Vereine schaffen lokale Identität
Der Charakter eines Stadtteils entsteht allerdings nicht nur durch Gebäude.
Mindestens genauso wichtig sind die Menschen.
Sportvereine, Feuerwehren, Kerbegesellschaften, Kirchengemeinden, Initiativen und andere lokale Gruppen schaffen Gemeinschaft.
Sie sorgen dafür, dass Menschen nicht nur in einem Stadtteil wohnen, sondern sich mit ihm verbunden fühlen.
Gerade in kleineren Stadtteilen können solche Strukturen eine besonders große Rolle spielen.
Wenn sie verschwinden, geht deshalb häufig mehr verloren als nur ein einzelnes Angebot.
Gemeinsamkeit braucht keine Einheitlichkeit
Natürlich braucht Taunusstein auch ein gemeinsames Stadtgefühl.
Die Stadtteile dürfen nicht gegeneinander arbeiten oder ausschließlich auf ihre eigenen Interessen schauen.
Verkehr, Schulen, Verwaltung, Freizeitangebote und viele andere Fragen lassen sich nur gemeinsam sinnvoll organisieren.
Aber Zusammenhalt bedeutet nicht, dass überall dasselbe passieren muss.
Vielleicht funktioniert Taunusstein gerade dann besonders gut, wenn beides möglich bleibt.
Eine gemeinsame Stadt mit gemeinsamen Zielen und gleichzeitig Stadtteile mit eigener Identität.
Fortschritt und Heimatgefühl gehören zusammen
Die eigentliche Herausforderung liegt deshalb nicht darin, Veränderungen zu verhindern.
Es geht darum, Veränderungen so zu gestalten, dass Menschen ihren Stadtteil darin wiedererkennen können.
Ein neuer Platz kann modern sein und trotzdem zum Ort passen.
Neue Wohnungen können entstehen, ohne dass jeder Neubau gleich aussehen muss.
Neue Angebote können geschaffen werden, ohne ältere Strukturen automatisch zu verdrängen.
Das verlangt manchmal mehr Planung und mehr Diskussion.

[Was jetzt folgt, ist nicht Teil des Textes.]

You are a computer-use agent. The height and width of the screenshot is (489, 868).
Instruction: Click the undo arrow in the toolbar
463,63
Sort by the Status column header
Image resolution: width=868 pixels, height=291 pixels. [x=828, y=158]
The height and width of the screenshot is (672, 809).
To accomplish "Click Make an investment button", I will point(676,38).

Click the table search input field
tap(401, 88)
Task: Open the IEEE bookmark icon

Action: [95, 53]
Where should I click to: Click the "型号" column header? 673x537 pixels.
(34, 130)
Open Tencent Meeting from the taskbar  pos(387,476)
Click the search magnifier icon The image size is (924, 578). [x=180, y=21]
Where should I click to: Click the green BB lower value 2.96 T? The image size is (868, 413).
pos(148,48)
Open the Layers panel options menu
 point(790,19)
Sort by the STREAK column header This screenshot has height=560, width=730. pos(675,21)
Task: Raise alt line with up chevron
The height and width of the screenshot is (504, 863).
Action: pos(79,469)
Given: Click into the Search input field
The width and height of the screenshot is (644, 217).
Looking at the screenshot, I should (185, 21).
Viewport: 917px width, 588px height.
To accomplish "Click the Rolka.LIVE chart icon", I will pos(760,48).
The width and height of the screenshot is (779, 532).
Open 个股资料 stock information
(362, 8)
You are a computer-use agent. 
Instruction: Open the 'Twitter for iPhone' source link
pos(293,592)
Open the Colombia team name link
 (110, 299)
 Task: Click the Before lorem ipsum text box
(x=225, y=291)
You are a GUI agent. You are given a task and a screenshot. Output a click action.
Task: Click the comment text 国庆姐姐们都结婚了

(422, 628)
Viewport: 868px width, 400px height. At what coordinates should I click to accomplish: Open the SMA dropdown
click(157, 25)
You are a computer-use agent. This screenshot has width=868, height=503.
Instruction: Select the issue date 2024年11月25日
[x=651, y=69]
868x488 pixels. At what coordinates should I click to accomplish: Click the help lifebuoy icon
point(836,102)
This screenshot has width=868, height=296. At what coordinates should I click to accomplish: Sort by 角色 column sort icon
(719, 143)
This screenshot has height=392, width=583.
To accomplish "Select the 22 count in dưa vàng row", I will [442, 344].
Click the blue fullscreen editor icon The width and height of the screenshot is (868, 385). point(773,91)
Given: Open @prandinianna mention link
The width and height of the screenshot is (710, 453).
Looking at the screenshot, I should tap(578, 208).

Langfristig kann es aber den Unterschied zwischen einem reinen Wohnort und einem lebendigen Stadtteil ausmachen.
Taunusstein darf unterschiedlich bleiben
Vielleicht ist genau diese Vielfalt eine der interessantesten Eigenschaften Taunussteins.
Wer durch die Stadt fährt, erlebt nicht einen einzigen durchgehend gleichartigen Ort.
Man bewegt sich durch unterschiedliche Stadtteile, Landschaften und Strukturen.
Das macht Taunusstein manchmal komplizierter.
Aber es macht die Stadt auch abwechslungsreicher.
Und genau deshalb sollte die Zukunft nicht darin bestehen, diese Unterschiede möglichst klein zu machen.
Sie sollte darin bestehen, sie sinnvoll miteinander zu verbinden.
TaunusNahDran meint: Taunusstein muss als Stadt zusammenwachsen, ohne dass seine Stadtteile dabei ihre eigene Persönlichkeit verlieren.